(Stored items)
====================
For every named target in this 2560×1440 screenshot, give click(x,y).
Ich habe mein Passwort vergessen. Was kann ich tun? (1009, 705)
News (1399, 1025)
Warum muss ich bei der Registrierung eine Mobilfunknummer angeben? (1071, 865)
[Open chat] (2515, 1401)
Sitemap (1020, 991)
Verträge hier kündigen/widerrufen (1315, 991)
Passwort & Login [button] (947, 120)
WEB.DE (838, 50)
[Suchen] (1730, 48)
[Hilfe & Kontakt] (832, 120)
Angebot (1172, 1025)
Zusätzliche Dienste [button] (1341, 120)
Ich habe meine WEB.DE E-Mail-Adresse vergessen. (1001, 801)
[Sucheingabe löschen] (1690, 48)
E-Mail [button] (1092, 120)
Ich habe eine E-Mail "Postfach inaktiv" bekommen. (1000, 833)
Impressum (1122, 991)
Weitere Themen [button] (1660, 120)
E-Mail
====================
ACTIVITY:
Return each line of the entries that holds the string "button".

RESULT OF THE EXERCISE:
Passwort & Login [button] (947, 120)
Zusätzliche Dienste [button] (1341, 120)
E-Mail [button] (1092, 120)
Weitere Themen [button] (1660, 120)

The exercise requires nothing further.